You must show proof of SR-22 insurance and arrange IID installation before the court grants restricted privileges. The insurance comes first. This creates a timing problem: you need insurance to get restricted privileges, but you may not own a vehicle or cannot afford full coverage on a car you cannot drive most hours of the day. Non-owner SR-22 policies solve this — they provide liability coverage when you drive any vehicle (employer vehicle, borrowed car, rental) without insuring a specific car you own. Monthly cost for non-owner SR-22 in Kansas typically runs $40 to $80, far less than insuring a titled vehicle.
Compare SR-22 Carriers Writing in Your County
Not every carrier writes high-risk SR-22 policies in every Kansas county. Rural counties have fewer options than Wichita, Overland Park, or Topeka metro areas. Carrier appetite changes quarterly based on loss ratios and state filings. What was available six months ago may not be available now.

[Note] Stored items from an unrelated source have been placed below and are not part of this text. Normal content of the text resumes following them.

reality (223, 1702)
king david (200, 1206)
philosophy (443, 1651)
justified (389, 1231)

Start by confirming which carriers are actively quoting SR-22 policies in your county right now. Get binding quotes from at least three carriers before you commit — premium variation for identical coverage often exceeds $100 per month. Verify the quote includes SR-22 filing, required PIP and uninsured motorist coverage, and meets Kansas state minimums. Confirm the policy effective date aligns with your reinstatement timeline or restricted license court date. A gap between policy start and reinstatement filing leaves you uninsurable and restarts your process.